Work order A -
Sum up the article on Mark Lanegan's death in two sentences.
Work order B -
In the article on Mark Lanegan's death, where did he pass away?
Work order C -
Using the article on Mark Lanegan's death, explain how he came to have cracked ribs.

Passage shown -
------------------------------------------------------------

Musician Mark Lanegan has died at the age of 57.
The singer, songwriter and musician was known as the lead vocalist for Screaming Trees as well as being part of Queens of the Stone Age.
“Our beloved friend Mark Lanegan passed away this morning at his home in Killarney, Ireland,” read a statement posted to his Twitter account. “A beloved singer, songwriter, author and musician he was 57 and is survived by his wife Shelley. No other information is available at this time. The family asks everyone to respect their privacy at this time.”
The American singer, born and raised in rural eastern Washington state, had survived a battle with Covid-19 that left him in and out of a coma for months-long stretches of 2021. His memoir Devil in a Coma, published last December, detailed his tortuous near-death experience, which included a Covid-induced fall that cracked ribs and a painful hospital stay laced with recurring hallucinations.

------------------------------------------------------------

Data excerpts -
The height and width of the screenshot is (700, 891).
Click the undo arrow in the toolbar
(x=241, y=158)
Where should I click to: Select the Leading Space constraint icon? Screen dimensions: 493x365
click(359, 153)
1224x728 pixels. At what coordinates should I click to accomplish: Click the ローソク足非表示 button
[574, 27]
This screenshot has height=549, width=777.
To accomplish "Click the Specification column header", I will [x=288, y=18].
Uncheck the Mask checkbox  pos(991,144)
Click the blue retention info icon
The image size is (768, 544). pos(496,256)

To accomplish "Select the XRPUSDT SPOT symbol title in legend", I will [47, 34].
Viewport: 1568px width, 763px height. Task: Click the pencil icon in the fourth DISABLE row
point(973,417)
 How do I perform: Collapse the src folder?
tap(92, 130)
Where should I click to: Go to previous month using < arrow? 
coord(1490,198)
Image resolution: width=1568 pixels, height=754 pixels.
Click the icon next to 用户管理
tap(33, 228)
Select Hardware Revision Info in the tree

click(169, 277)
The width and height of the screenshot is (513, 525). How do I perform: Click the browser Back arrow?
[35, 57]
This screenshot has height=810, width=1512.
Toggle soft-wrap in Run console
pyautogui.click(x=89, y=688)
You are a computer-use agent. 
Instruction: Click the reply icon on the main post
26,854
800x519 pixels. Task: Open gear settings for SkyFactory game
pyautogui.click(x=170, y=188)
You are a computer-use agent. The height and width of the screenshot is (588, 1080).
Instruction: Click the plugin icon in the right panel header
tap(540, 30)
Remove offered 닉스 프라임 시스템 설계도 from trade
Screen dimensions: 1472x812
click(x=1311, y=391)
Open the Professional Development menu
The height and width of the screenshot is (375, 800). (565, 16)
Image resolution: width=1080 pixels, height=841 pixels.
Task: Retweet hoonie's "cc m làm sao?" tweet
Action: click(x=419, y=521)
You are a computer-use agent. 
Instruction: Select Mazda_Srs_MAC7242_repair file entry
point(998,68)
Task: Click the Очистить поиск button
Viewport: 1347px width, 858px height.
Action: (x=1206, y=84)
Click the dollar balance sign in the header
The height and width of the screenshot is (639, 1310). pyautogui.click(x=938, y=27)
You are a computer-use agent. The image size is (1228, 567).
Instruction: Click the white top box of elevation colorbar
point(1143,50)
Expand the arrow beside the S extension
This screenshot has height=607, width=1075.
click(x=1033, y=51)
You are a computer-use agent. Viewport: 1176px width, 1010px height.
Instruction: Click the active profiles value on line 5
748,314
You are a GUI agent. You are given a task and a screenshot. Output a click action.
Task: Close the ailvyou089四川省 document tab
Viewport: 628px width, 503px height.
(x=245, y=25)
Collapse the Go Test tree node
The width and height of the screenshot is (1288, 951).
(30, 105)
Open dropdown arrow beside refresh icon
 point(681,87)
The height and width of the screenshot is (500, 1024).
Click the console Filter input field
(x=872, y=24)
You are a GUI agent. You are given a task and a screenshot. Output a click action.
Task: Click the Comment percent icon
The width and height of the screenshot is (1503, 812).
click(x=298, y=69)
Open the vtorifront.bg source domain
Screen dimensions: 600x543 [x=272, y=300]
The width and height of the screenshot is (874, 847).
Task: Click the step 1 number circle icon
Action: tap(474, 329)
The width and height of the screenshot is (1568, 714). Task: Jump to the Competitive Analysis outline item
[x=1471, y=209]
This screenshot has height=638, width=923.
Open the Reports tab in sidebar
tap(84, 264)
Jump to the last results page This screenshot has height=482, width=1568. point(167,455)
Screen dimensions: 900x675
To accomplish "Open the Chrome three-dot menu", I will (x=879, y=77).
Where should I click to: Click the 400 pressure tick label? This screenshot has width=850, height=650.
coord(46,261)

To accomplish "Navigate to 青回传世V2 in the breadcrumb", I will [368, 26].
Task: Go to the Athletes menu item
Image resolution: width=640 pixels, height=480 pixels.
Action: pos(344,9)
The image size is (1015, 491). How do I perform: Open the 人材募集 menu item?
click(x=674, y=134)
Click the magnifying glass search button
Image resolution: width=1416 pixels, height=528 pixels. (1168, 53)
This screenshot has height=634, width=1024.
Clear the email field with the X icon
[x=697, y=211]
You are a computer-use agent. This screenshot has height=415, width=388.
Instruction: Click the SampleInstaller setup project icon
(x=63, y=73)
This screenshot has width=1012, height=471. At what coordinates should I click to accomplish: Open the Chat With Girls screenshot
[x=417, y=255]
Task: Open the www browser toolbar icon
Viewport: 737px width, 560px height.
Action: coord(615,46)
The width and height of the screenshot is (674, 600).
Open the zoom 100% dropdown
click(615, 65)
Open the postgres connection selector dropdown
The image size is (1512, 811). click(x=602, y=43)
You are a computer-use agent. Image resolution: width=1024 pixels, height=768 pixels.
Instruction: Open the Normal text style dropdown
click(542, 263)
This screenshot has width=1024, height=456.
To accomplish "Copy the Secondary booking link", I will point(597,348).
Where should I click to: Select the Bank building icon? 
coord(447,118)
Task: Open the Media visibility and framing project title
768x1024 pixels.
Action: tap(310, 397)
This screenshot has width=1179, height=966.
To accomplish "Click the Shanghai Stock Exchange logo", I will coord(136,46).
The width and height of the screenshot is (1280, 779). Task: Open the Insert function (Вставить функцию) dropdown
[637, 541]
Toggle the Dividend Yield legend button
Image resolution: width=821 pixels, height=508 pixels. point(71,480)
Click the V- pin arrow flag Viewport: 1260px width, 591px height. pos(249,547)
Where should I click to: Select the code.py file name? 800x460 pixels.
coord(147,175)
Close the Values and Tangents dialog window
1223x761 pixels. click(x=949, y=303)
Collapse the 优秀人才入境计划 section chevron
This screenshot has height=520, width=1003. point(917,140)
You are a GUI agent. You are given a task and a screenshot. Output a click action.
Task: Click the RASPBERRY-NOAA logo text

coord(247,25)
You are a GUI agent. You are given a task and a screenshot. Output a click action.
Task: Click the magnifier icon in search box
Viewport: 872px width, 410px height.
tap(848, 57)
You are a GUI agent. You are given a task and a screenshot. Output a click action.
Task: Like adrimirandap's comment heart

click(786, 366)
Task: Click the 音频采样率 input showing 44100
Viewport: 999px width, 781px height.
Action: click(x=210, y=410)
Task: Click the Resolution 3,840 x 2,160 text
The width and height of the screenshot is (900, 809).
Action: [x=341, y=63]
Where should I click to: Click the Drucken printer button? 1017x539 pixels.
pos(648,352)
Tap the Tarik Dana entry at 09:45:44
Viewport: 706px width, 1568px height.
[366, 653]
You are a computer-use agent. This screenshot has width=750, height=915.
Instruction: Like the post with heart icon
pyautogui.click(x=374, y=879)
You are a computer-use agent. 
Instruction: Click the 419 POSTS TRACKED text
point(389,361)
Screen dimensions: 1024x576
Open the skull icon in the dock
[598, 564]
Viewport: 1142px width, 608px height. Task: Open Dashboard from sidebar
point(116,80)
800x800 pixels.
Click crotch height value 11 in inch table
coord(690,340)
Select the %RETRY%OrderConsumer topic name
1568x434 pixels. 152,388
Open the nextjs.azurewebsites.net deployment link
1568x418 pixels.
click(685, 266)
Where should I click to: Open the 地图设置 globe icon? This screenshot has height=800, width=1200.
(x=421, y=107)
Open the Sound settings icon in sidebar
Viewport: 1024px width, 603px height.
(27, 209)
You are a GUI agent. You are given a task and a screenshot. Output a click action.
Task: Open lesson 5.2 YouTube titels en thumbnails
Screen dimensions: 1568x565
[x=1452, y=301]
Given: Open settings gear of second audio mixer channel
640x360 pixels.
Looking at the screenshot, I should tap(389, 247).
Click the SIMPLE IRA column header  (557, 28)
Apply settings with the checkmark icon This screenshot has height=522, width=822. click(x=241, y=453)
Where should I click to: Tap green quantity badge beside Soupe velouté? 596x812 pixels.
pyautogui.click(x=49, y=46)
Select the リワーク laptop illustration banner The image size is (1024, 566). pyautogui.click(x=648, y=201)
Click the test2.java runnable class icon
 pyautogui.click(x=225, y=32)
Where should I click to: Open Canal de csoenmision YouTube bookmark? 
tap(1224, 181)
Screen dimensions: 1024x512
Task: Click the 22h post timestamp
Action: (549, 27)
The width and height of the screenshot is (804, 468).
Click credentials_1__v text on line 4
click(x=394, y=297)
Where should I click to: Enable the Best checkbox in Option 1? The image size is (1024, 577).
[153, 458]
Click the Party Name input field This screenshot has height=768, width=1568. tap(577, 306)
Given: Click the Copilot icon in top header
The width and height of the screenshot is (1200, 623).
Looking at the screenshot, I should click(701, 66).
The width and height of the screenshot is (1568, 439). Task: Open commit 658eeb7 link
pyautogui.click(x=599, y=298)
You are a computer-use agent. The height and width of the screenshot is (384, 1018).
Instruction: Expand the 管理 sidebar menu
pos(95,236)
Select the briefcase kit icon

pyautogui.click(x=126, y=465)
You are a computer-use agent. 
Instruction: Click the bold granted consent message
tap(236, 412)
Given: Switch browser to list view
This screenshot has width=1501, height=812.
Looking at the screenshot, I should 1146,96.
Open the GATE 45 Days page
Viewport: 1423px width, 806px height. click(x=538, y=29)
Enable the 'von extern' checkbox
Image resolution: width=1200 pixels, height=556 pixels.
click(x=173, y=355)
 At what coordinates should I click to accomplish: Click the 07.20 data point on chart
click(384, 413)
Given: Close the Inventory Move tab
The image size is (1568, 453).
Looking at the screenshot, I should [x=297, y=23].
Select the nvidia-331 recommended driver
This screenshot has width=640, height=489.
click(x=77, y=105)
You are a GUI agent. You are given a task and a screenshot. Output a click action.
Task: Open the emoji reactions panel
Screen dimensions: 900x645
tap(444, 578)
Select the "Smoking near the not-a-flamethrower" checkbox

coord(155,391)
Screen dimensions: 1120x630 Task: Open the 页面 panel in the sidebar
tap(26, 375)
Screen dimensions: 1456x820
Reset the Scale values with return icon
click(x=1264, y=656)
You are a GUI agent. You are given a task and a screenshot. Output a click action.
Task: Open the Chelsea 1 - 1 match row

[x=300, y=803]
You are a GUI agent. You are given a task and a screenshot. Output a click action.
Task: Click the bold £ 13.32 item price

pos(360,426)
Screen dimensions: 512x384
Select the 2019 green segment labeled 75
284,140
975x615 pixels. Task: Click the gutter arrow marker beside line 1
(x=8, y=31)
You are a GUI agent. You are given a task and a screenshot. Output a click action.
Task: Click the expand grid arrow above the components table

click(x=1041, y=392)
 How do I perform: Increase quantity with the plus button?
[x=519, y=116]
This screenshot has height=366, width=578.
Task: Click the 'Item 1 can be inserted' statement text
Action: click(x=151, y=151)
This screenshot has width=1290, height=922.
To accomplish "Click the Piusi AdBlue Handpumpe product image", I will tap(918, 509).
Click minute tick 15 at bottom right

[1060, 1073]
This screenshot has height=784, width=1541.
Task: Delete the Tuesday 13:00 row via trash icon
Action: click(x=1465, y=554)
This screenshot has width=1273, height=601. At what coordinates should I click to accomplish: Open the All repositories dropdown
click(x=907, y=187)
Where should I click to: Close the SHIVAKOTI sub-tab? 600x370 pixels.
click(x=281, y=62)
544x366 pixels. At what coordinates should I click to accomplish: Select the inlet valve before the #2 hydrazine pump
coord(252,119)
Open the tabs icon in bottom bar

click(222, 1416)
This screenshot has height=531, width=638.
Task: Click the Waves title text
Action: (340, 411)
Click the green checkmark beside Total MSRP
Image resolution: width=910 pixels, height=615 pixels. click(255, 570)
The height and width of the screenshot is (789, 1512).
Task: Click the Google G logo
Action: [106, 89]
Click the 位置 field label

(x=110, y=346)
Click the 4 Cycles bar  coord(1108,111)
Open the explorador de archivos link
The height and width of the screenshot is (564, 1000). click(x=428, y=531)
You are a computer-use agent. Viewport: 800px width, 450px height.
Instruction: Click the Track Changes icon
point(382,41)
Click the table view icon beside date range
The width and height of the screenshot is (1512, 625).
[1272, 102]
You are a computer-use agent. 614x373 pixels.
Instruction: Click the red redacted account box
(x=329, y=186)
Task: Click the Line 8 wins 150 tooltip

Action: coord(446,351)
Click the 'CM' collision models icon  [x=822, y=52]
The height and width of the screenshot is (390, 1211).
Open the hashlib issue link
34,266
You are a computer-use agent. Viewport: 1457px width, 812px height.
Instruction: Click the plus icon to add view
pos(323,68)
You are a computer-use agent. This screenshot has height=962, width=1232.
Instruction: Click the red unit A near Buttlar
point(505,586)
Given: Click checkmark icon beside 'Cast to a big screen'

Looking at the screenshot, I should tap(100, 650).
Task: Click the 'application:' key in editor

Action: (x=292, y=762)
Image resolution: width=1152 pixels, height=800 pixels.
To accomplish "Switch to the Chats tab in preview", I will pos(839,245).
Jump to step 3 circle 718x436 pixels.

------------------------------------------------------------

Your solution A -
Mark Lanegan, the singer, songwriter and musician known as lead vocalist for Screaming Trees and a member of Queens of the Stone Age, died at 57 at his home in Killarney, Ireland. In 2021 he had survived Covid-19, which left him in and out of a coma, and his memoir Devil in a Coma described that near-death experience.

Your solution B -
At his home in Killarney, Ireland.

Your solution C -
His cracked ribs came from a fall caused by Covid-19. It was part of the near-death experience described in his memoir Devil in a Coma.